SOURCE DATA ->
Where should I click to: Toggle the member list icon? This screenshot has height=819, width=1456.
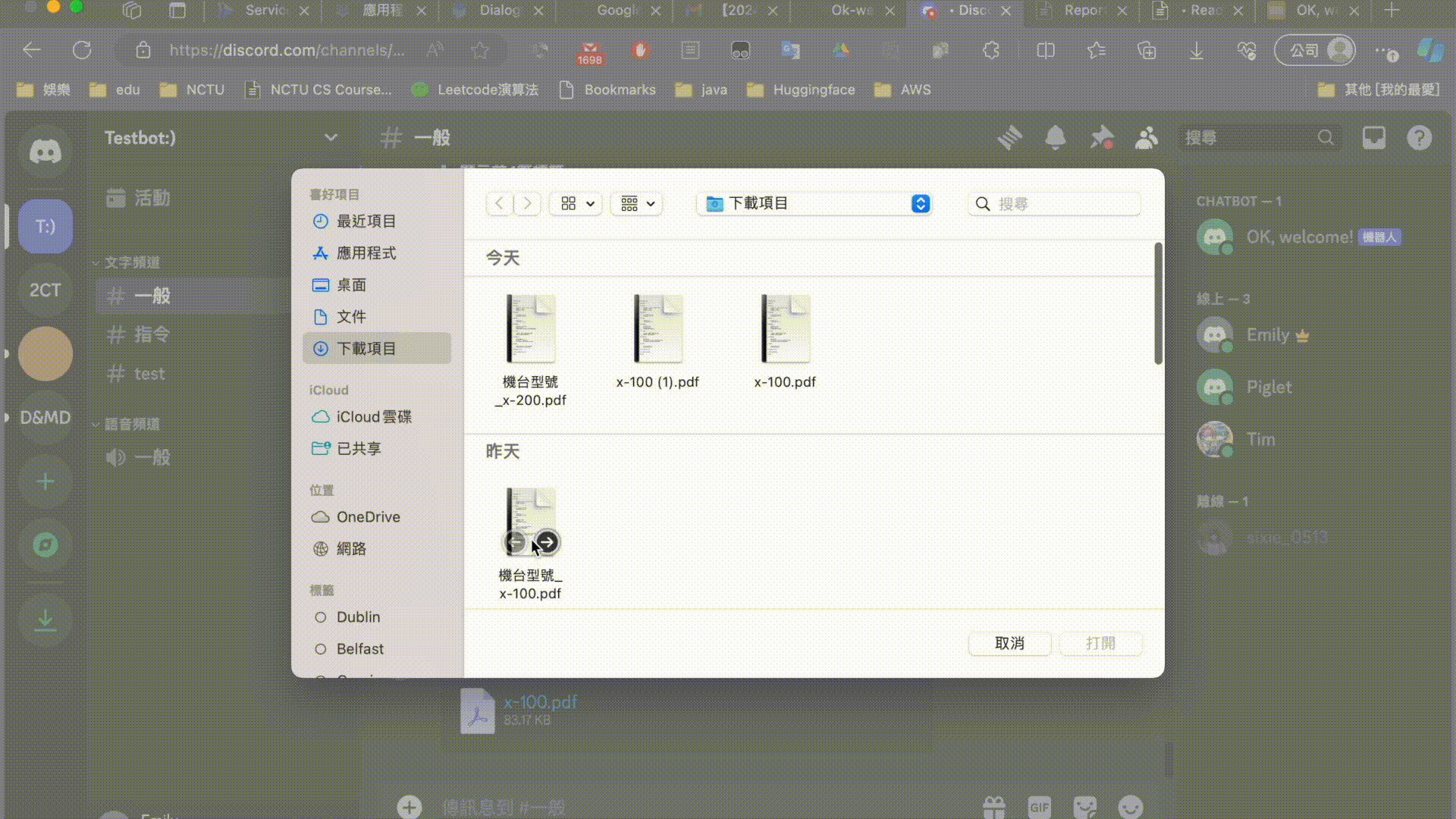pos(1147,138)
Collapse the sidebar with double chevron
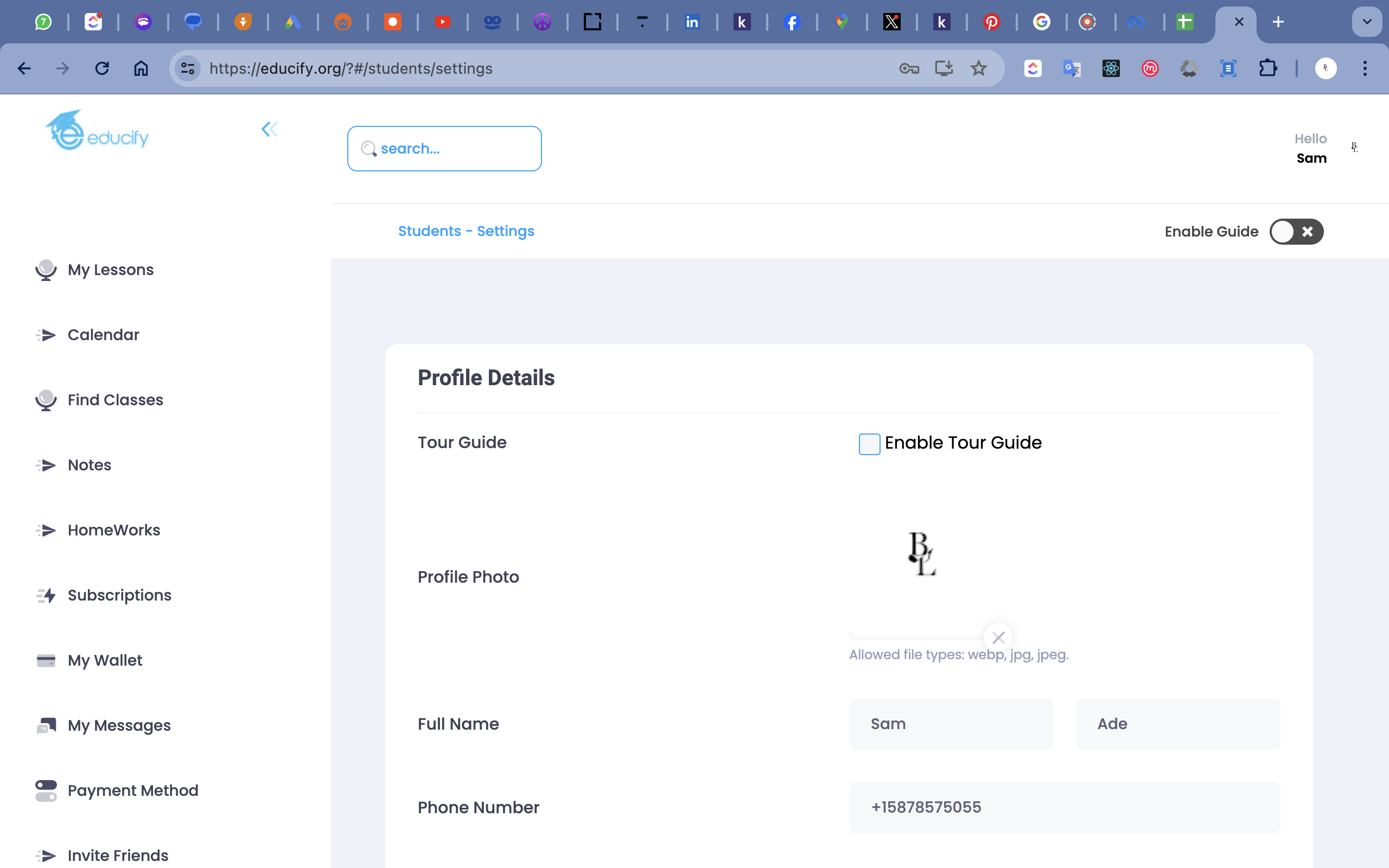 [269, 129]
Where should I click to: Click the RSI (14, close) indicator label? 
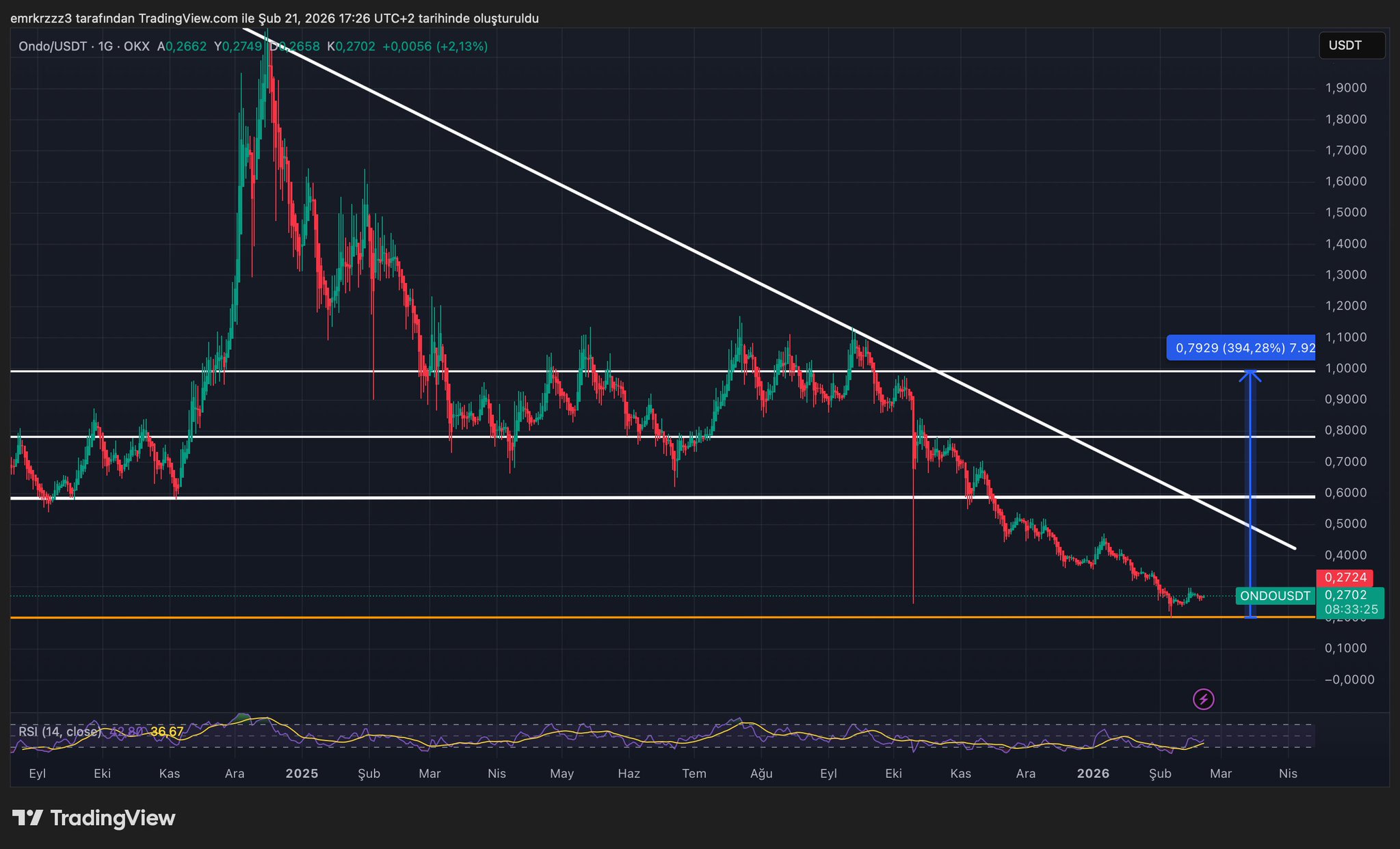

TASK PROMPT ->
Restate each of the entries above word for word and skip every image.

OUTPUT ->
Where should I click to: Toggle the member list icon? This screenshot has height=819, width=1456.
pos(1147,138)
Collapse the sidebar with double chevron
 [269, 129]
Where should I click to: Click the RSI (14, close) indicator label? 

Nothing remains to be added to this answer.